→ Selected text:
▼
2.1 Planned merger with Polski Koncern Naftowy ORLEN S.A.

On July 14th 2020, the European Commission issued a conditional approval for the concentration involving acquisition of control of Grupa LOTOS S.A. by Polski Koncern Naftowy ORLEN S.A. (“PKN ORLEN”). The Commission’s decision was issued pursuant to the second paragraph of Article 8(2) of Council Regulation (EC) No 139/2004 of 20 January 2004 on the control of concentrations between undertakings (the EC Merger Regulation) (OJ L No 24, p. 1). Therefore, PKN ORLEN is required to implement remedies set out in the decision to prevent adverse effects of the proposed concentration on competition in the relevant markets (the “Remedies”). The Remedies include structural and behavioural commitments relating to the structure and policies of the undertakings involved in the concentration: PKN ORLEN and Grupa LOTOS S.A.
▲
→ Collected data:
▼
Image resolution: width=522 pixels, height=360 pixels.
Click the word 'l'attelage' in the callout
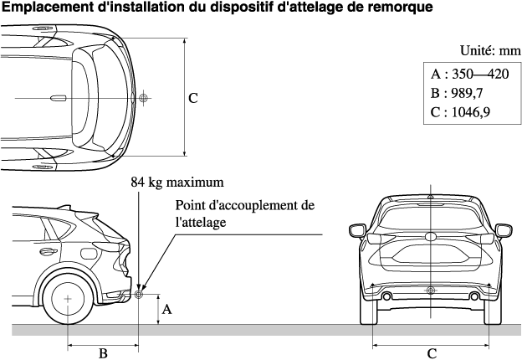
▲
→ What this task involves: List every short name that the passage about the planned merger introduces in parentheses for a longer term, with the term each one stands for. The data is separate material and has no connection to the passage about the planned merger.

→ Response to this exercise:
- "PKN ORLEN": Polski Koncern Naftowy ORLEN S.A.
- "the EC Merger Regulation": Council Regulation (EC) No 139/2004 of 20 January 2004 on the control of concentrations between undertakings
- "the Remedies": the remedies set out in the decision to prevent adverse effects of the proposed concentration on competition in the relevant markets